Hatta daha da geri gidelim bilinçaltınızın, genlerinize kodlanmış kadim bir mekanizma olduğunu anlamalısınız. Homo sapiens yaklaşık 300.000 yıl önce gelişti, ancak yaşam tarzımız son 2000 yıla kadar önemli ölçüde değişmemişti. Yani bilinçaltımıza kodlanmış programlar sandığınızdan çok daha az modern. Hayatlarımız savaş ya da kaç gibi hayatta kalma odaklı içgüdüler ve korku gibi duygularla doluydu, her an vahşi bir hayvana yem olabilirdik. Bugün hala aynı duygulara ve içgüdülere sahibiz, bunlar artık gerçek tabiri ile hayatta kalmak için savaşmakla ilgili değil. Ancak bilinçaltımız bunu bilmiyor ve bizi en kötüsüne hazırlayan programları çalıştırıyor.
Bu programları anlamak için farkındalık; farkındalık için de ilginizi kendinize yöneltmeniz gerekiyor. İşte sessizlik anları bunu sağlıyor bizlere.
Bu meditasyon değil mi? dediğinizi duyar gibiyim. Ama bilinçli olarak öyle dememeyi tercih ediyorum. Çünkü nedense meditasyon bir türlü yapılamayan çok zor bir şeymiş gibi yer etmiş çoğunluğun bilinçaltında ya da belli bir inanç türüne aitmiş gibi hatta antin kuntin bir şeymiş gibi… O yüzden boş verin bütün kalıpları, hiçbir şey yapmadan sessice oturmakla başlayın, istemiyorsanız gözlerinizi bile kapatmayın.

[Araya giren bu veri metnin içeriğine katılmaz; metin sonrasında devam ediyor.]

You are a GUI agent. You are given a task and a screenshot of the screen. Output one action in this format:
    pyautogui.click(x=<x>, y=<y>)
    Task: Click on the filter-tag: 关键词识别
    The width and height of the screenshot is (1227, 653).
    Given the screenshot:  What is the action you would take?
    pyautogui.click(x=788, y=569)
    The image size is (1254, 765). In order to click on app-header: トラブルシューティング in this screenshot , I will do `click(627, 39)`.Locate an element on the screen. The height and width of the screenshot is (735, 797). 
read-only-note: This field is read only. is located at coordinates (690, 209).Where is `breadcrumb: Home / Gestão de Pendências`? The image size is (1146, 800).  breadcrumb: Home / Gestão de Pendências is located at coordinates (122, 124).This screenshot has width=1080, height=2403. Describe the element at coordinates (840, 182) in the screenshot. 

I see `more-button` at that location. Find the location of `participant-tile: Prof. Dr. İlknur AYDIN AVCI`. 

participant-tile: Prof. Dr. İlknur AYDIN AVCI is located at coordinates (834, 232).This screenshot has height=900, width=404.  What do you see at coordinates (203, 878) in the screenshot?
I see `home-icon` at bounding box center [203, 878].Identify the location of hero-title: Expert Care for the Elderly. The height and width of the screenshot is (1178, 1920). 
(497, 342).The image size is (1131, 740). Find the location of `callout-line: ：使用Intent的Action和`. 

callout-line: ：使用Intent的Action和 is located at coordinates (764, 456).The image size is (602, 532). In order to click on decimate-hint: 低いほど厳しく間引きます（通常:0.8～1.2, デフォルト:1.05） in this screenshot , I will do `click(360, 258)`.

Bana danışan insanlara bazen soruyorum, ‘’En son ne zaman hiçbir şey yapmadan oturdunuz?’’ şu cevabı aldığım çok oluyor ‘’Hiçbir şey yapmadan duramam ki’’. Peki, telefonda bir şeyler kaydırırken veya TV izlerken tam olarak ne yapıyorsunuz? Bu sürelerden 10 dakikayı öylece oturmaya ayıramaz mısınız? Gerçekten böyle bir 10 dakikanız yok mu? Yavaşlamaya gerçekten ihtiyacınız yok mu?
Bir sonraki adımda artık hayatımızı nasıl tasarlayacağımızdan bahsedelim istiyorum bu nedenle bu sessizlik anları konusunda uzmanlaşmanız fark yaratacaktır. Şimdi başlamak için hazır mısınız?